Пропаганда стала орудием этой войны во всех странах. Один из начальствующих над нами немцев, подружившийся с нами, однажды на мою насмешку над их пресловутой «расовой теорией», как величайшей нелепостью, ответил: «А знаете, мы делали пропаганду, пока нечаянно и сами не поверили». Среди русских ходила шутка: это правда или пропаганда? Сейчас политрукам никто не верил. Правду я узнала от солдата с лицом, как Сахара, и позднее от генерала Голикова, приехавшего на нашу пересылку в Грац. На вопрос: что с нами будет? — он сказал о фильтрации в особых лагерях, сугубо индивидуальной (какой же мощный полицейский аппарат бездельников надо было создать: ведь нас были миллионы!). «Не скрою, — сказал мне Голиков, — кое-кого и расстреляем, остальным дадут сроки или оставят на поселении, вовсе не виноватых отпустят по домам, но и там, — он выразительно посмотрел на меня, — тоже на месте будут разбираться, кто и почему оказался «вне родины». Все это было верно: проверку на местах прошли и бывшие партизаны, и неудавшиеся разведчики, не нашедшие связей. Из такой сети не ушла бы и плотва! И сотни «советских мстителей» и героев Советского Союза оказались в лагерях. Голикову я уже не называла себя журналисткой — идеологическая работа в их глазах опаснее уголовной — просто жена. И на мой вопрос он не соврал: «В пути едва ли встретитесь. Муж будет проверяться особо. Если же по вине его и вашей дадут «срок», можете случайно встретиться в лагерях, но это считайте чудом. Если вина не столь велика — переписываться разрешат».

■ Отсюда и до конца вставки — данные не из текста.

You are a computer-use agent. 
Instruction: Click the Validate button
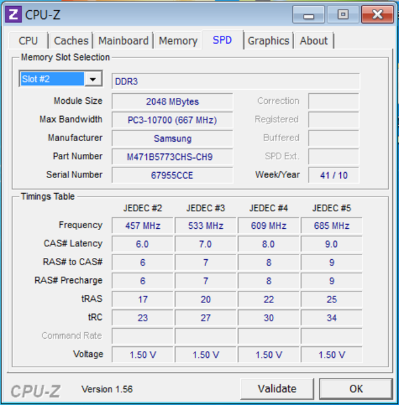[277, 389]
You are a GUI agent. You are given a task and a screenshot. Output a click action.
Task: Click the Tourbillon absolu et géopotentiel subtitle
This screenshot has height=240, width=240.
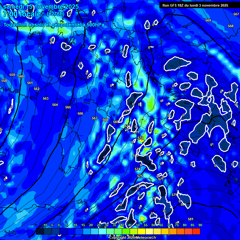pos(54,25)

— А велик ли срок, который дадут?
— Самый большой у нас пока десять лет. После отбытия заключения можете соединиться, если, конечно, за этот срок мужа не разлюбите, — прибавил он, улыбнувшись галантно. — Вы что, эмигрантка? Нет? Ай-ай-ай! — Он отечески покачал головой.

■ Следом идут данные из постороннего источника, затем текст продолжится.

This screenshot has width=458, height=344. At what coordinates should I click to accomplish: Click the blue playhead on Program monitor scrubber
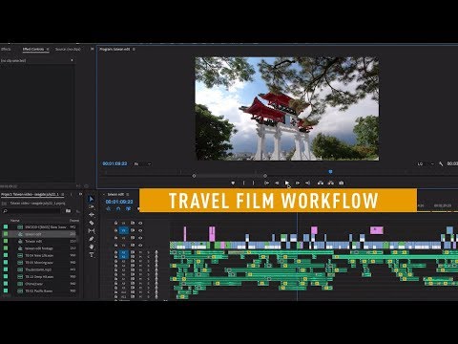click(x=330, y=172)
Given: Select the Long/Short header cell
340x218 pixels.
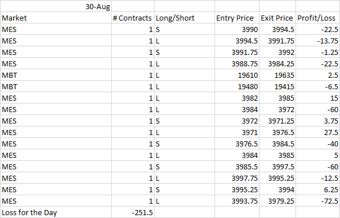Looking at the screenshot, I should (184, 18).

Все это оказалось правдой без пропаганды… Меня поразило, как он говорил, давая мне эту консультацию. Бесстрастно, как сами собой разумеющиеся вещи, совершенно нормальные законы своей страны, привычные, обыденные, будто объяснял, как проехать из одного города в другой. И достаточно любезно. И «десять лет» прозвучали у него так эпически, так легко, будто дело шло не о человеческих жизнях, а именно о сроке. Десять лет! Позже я прочла, что какой-то международной шпионке за рубежом дали семь лет «сроку». Столько же, сколько мне, год спустя.